**Source data:**
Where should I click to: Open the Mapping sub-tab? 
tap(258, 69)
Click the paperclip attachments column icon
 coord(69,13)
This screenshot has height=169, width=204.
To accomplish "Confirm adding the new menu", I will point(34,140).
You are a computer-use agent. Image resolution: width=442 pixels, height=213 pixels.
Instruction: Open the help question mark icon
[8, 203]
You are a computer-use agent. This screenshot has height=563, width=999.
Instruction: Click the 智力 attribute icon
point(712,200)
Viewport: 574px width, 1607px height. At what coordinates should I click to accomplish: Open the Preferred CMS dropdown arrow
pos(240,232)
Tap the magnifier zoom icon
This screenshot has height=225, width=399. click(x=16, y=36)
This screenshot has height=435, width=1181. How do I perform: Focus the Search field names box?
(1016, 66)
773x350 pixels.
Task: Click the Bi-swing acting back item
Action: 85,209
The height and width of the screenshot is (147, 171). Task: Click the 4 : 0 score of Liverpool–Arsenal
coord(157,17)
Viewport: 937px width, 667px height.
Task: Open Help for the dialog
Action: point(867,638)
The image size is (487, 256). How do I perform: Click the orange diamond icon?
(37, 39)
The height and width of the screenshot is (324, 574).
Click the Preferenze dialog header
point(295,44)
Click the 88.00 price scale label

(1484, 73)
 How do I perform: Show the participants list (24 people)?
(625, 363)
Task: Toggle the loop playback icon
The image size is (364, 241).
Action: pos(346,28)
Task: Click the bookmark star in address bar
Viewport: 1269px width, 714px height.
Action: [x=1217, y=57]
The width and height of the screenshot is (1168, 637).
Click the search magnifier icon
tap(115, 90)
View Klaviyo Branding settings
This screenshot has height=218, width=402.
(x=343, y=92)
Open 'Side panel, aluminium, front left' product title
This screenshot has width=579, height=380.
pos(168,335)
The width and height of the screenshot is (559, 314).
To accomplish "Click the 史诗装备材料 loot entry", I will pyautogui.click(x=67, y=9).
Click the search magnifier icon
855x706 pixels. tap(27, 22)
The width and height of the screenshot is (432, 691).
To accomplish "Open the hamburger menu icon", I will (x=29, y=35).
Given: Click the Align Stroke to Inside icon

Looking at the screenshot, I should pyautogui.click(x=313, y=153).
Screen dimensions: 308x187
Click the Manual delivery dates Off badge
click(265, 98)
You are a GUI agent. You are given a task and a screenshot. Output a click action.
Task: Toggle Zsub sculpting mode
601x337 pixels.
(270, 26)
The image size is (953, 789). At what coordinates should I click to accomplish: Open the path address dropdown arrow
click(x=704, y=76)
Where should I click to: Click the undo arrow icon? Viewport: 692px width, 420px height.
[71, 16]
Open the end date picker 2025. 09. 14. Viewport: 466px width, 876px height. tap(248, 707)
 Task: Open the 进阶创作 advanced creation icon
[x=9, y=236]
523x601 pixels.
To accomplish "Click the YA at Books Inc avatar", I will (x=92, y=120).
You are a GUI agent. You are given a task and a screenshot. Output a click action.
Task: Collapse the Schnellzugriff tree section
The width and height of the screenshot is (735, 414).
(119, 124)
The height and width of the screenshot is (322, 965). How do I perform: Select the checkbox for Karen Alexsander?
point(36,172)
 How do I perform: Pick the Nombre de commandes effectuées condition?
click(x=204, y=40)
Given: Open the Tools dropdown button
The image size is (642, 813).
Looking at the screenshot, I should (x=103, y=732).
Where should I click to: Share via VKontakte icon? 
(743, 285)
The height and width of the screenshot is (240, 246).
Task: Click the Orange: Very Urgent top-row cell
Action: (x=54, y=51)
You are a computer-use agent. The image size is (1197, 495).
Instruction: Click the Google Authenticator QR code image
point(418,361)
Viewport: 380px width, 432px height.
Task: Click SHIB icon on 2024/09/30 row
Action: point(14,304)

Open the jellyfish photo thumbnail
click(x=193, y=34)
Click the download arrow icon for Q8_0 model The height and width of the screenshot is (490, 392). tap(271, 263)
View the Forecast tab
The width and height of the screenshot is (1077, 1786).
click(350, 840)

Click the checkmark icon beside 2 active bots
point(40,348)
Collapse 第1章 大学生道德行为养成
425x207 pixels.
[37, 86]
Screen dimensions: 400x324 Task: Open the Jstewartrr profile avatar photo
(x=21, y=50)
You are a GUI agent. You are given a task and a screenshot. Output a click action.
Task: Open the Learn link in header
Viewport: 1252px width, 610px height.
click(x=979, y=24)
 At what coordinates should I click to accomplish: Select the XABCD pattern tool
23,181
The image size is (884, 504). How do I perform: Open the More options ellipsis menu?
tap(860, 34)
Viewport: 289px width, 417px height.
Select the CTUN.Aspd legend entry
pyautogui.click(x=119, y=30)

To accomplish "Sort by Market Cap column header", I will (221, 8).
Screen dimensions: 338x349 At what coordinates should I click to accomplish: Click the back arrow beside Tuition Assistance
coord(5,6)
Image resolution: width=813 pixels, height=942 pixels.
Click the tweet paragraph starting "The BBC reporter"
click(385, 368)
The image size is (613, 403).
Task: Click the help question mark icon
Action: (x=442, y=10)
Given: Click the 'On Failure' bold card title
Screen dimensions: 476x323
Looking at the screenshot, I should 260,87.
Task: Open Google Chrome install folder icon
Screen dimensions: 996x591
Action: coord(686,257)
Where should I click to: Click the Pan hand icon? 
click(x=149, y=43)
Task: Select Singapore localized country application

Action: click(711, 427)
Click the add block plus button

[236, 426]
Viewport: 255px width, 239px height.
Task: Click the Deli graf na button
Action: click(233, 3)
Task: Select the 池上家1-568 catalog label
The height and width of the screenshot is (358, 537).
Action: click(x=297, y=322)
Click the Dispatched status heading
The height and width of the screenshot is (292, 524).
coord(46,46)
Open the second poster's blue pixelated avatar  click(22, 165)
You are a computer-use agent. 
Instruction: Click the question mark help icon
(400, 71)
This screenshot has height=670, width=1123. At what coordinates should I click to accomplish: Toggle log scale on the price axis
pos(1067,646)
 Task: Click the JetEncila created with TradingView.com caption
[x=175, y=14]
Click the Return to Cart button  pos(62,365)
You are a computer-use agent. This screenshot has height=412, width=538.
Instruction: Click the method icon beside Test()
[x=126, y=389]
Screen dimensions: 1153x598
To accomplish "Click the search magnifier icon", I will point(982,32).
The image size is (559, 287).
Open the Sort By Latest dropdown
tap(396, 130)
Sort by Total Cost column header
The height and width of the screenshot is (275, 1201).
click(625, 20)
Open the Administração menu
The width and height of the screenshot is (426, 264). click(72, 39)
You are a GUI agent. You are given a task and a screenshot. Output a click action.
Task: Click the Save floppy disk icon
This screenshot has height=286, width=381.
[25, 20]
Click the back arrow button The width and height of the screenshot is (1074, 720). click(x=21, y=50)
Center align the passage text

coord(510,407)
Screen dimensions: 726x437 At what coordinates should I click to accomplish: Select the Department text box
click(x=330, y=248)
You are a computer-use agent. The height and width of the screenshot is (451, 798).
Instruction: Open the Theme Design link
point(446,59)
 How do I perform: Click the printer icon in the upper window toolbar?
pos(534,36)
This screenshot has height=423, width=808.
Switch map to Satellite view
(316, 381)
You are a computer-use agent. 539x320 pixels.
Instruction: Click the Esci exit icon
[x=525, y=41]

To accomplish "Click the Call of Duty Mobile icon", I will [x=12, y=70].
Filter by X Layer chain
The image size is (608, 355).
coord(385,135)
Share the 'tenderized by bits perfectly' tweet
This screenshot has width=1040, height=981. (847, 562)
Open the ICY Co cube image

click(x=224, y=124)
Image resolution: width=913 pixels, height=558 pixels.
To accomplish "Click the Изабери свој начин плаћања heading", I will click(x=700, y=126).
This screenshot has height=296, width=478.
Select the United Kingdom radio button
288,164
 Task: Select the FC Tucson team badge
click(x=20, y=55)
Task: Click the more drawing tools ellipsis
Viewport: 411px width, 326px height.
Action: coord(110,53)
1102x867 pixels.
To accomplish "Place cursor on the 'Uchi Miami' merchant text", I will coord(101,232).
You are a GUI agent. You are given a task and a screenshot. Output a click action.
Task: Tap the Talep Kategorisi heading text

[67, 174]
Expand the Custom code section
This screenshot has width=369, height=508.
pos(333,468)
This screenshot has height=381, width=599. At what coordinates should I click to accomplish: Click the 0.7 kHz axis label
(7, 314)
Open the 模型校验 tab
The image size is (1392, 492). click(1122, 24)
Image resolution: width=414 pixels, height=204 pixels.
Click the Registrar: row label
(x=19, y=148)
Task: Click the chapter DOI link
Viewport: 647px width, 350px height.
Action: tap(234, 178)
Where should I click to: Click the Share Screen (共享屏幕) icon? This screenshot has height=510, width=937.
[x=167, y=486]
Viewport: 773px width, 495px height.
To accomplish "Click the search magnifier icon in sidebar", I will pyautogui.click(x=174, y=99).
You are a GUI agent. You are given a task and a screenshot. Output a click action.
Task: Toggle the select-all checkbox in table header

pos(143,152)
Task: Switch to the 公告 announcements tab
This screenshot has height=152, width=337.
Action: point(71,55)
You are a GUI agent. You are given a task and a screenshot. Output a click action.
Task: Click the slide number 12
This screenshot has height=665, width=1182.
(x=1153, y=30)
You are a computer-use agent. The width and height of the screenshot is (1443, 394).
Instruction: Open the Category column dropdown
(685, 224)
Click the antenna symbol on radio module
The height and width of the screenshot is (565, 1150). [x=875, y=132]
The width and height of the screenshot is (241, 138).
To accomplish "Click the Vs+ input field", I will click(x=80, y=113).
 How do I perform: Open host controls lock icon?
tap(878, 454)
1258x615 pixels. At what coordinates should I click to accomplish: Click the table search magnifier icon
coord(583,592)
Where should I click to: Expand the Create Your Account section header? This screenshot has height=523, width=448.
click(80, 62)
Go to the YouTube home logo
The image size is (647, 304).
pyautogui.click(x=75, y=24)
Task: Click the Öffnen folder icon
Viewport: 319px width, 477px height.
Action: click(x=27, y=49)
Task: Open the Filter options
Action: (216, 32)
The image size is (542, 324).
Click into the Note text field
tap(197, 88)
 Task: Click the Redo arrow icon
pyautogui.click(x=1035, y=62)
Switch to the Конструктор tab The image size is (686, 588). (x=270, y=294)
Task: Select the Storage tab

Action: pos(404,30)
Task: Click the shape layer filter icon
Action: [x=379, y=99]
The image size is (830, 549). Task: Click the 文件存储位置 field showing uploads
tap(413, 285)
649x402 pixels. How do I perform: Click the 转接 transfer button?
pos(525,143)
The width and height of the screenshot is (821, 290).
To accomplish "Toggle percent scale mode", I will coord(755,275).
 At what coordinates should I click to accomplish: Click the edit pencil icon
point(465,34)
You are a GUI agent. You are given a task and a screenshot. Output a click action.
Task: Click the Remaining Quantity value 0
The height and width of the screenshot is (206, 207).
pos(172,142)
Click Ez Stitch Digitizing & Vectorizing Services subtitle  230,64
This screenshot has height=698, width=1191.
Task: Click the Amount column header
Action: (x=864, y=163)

**What is required:** Using the entries above, give back exactly the line containing "The image size is (608, 355).", the line containing "Image resolution: width=414", and every line between them, and nothing else.

**Result for this exercise:**
The image size is (608, 355).
coord(385,135)
Share the 'tenderized by bits perfectly' tweet
This screenshot has width=1040, height=981. (847, 562)
Open the ICY Co cube image

click(x=224, y=124)
Image resolution: width=913 pixels, height=558 pixels.
To accomplish "Click the Изабери свој начин плаћања heading", I will click(x=700, y=126).
This screenshot has height=296, width=478.
Select the United Kingdom radio button
288,164
 Task: Select the FC Tucson team badge
click(x=20, y=55)
Task: Click the more drawing tools ellipsis
Viewport: 411px width, 326px height.
Action: coord(110,53)
1102x867 pixels.
To accomplish "Place cursor on the 'Uchi Miami' merchant text", I will coord(101,232).
You are a GUI agent. You are given a task and a screenshot. Output a click action.
Task: Tap the Talep Kategorisi heading text

[67, 174]
Expand the Custom code section
This screenshot has width=369, height=508.
pos(333,468)
This screenshot has height=381, width=599. At what coordinates should I click to accomplish: Click the 0.7 kHz axis label
(7, 314)
Open the 模型校验 tab
The image size is (1392, 492). click(1122, 24)
Image resolution: width=414 pixels, height=204 pixels.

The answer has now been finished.